=== Tasks for this exercise ===
**A)** Write out the blog post passage starting at "Thursday 24 June" and ending at "then promptly relaxed.", swapping "biopsy" for "scan" throughout.
**B)** Pick up the personal blog post from the point where it stops and write what comes next.

This is where I was last week, lost in thought at a formal mess dinner. We’d eaten, we’d drunk the loyal toast, Hubby had made his speech. We’d all behaved ourselves impeccably and we withdrew to the bar and dance floor area. My feet weren’t too sore as I’d taken some ibuprofen before I went out. A sure sign of aging – not to deal with a hangover but to tolerate the agony of high-heels. Hubby suggested we dance and for a couple of numbers we bopped away as we have done for decades, our dance style unchanging. Puffed out, we returned to the bar. We’d brought some very dear friends with us as guests and as I took another sip of my wine, the husband grabbed my hand and once again I was back on the dance floor in the 80’s. No! He didn’t kiss me! But boy could he dance and the unexpected pleasure of being twirled and dipped and spun and turned and dipped again until my hair brushed the dance floor was comparable to that unexpected pleasure of being singled out all those years ago. Warm, pleasant memories. The stark reminder that I’m living in the here and now though was only too apparent the morning after the night before when I found bleeding toes and a bruise on my chin and remembered with a groan, I’d been dropped, mid dip. The ibuprofen had worked. It had numbed my feet and evidently, softened my fall.

Thursday 24 June 2010

Anxious.

The words MRI, biopsy and tumour send a chill through the blood of the toughest nuts, whilst for the rest of us mere mortals those simple words simply send us nuts. They remind me of a line from a Woody Allen film where he says, “The greatest three little words in the English language? Not ‘I love you’ but ‘It is benign’”. I know where he’s coming from. I understand that neuroses, especially when extended to my children. Currently my bright and beautiful, 14 year old.
For years she has complained of a pain in her knee. At times the pain has been so great she has had to miss school. Three years ago she had an MRI and a biopsy and subsequent diagnoses of Woody Allen tumour – i.e it is benign. I thanked all the Gods, whichever one would listen, in return I promised to live a good and virtuous life, and then promptly relaxed.
Life came and went with its inevitable ebb and flow. Walls fell down and were re-erected; ceilings fell in and were re-plastered. Friends got married, others divorced, some were sadly lost and new babies made. All the while we keep on going, expecting tomorrow to be better. If we anticipated it would be worse, if we didn’t have that uniquely human capacity for hope springing eternal then human life would have ended millions of years ago, probably around the first, Stone Age, freezing winter, when the baby in the cave was up all night, food was sparse and Mr Cave- Man had been caught knocking off his Stone-age neighbour. How did his wife get through it? Not through a bottle of Chardonnay, not through Oprah Winfrey, not through a counsellor and certainly not through Prozac, though God knows it would have helped. No, she got through that vile winter by hoping and praying that the baby would soon grow up, Spring appear early, food be abundant and Mr Cave-Man would come to his senses to swear his utter remorse and undying love.

=== Records from a data source ===

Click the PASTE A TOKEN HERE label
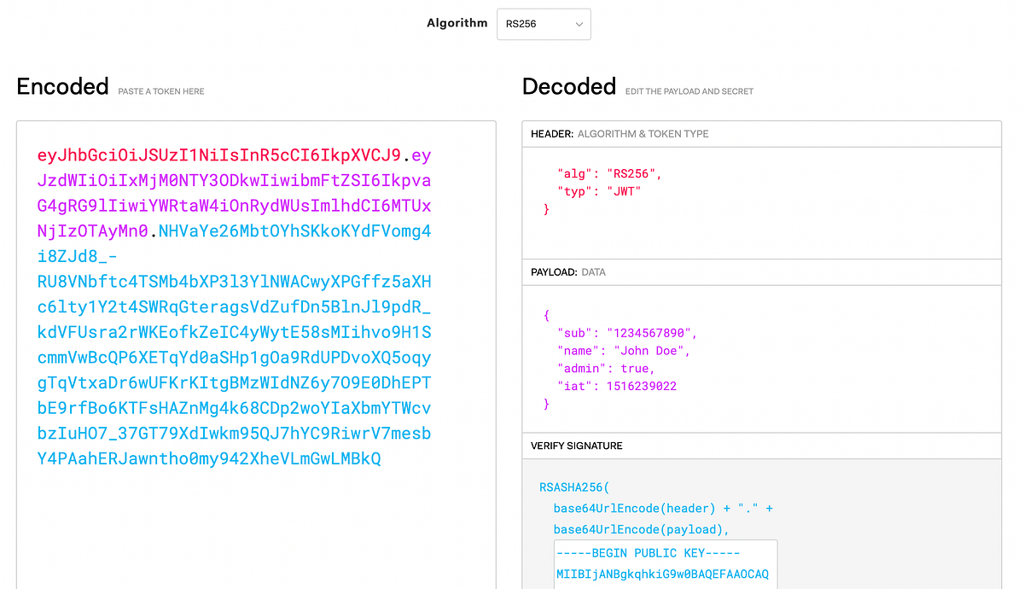This screenshot has width=1024, height=589. [x=160, y=90]
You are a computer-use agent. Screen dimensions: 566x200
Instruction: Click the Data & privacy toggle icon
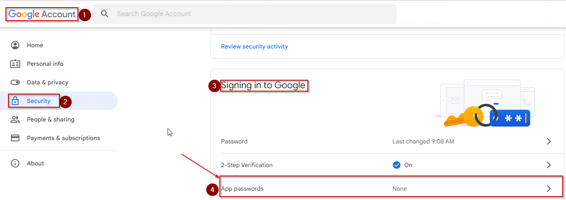pos(15,82)
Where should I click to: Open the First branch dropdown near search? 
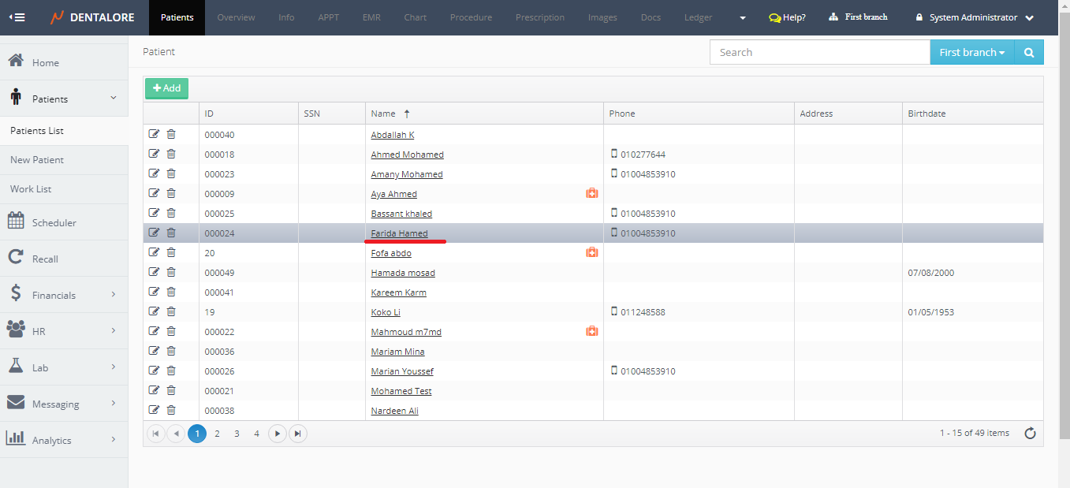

=== Exercise results ===
**A)**
Thursday 24 June 2010

Anxious.

The words MRI, scan and tumour send a chill through the blood of the toughest nuts, whilst for the rest of us mere mortals those simple words simply send us nuts. They remind me of a line from a Woody Allen film where he says, “The greatest three little words in the English language? Not ‘I love you’ but ‘It is benign’”. I know where he’s coming from. I understand that neuroses, especially when extended to my children. Currently my bright and beautiful, 14 year old.
For years she has complained of a pain in her knee. At times the pain has been so great she has had to miss school. Three years ago she had an MRI and a scan and subsequent diagnoses of Woody Allen tumour – i.e it is benign. I thanked all the Gods, whichever one would listen, in return I promised to live a good and virtuous life, and then promptly relaxed.

**B)**
So there I was last November, minding my own business I was in the kitchen making breakfast for the teenagers before they materialized yawning and rubbing sleepy eyes. My 14 year old was the first to make an appearance. We don’t talk much in the morning. I’ve learnt from experience that it’s best not to. Best to just quietly faff around them and send them on their way with a hug and a kiss and my mantra of “Watch the road”.
My daughter sat on a kitchen stool, quietly munching her bagel. Her knee caught my eye. Even within black opaque tights it looked significantly bidder than her right knee. For a split second I stopped breathing and as calmly as I could asked, “Is that your bad knee love?”
“Yeah”, she replied, “I think it got bigger”. Blood coursed through my veins. My fingertips tingled with the immediate adrenalin rush. I felt the colour drain from my face.
“We’ll have to go back to the GP about it”, I managed.
“Sure”. She kissed me and went to school. My heart was racing. A tumour that had grown? Had they done the biopsy thoroughly enough last time? What if they’d missed something? It took all my will power not to Google knee tumours. I knew if I did, I’d probably pass out. We went to the GP. Hubby came too. The GP read us a letter from the previous biopsy; I heard the words, ‘Suspicious nodule. No evidence of malignancy’. Yet again my head felt empty of blood and my skin tingled. That was years ago. What if there was now renewed suspicion regarding this bloody nodule? Pray Alice. Pray, promise and hope.
As often happens in this country the GP wrote to a consultant asking for another appointment with ‘orthopaedics’. Christmas came and went, another wall fell down. The New Year was seen in. The longer I heard nothing more, the more I tried forget about it.
Then one morning, in February half term, just as I was about to go with the little girls and visit friends in Wiltshire, the hospital rang me. “Could you bring your daughter in tomorrow please to see a consultant?”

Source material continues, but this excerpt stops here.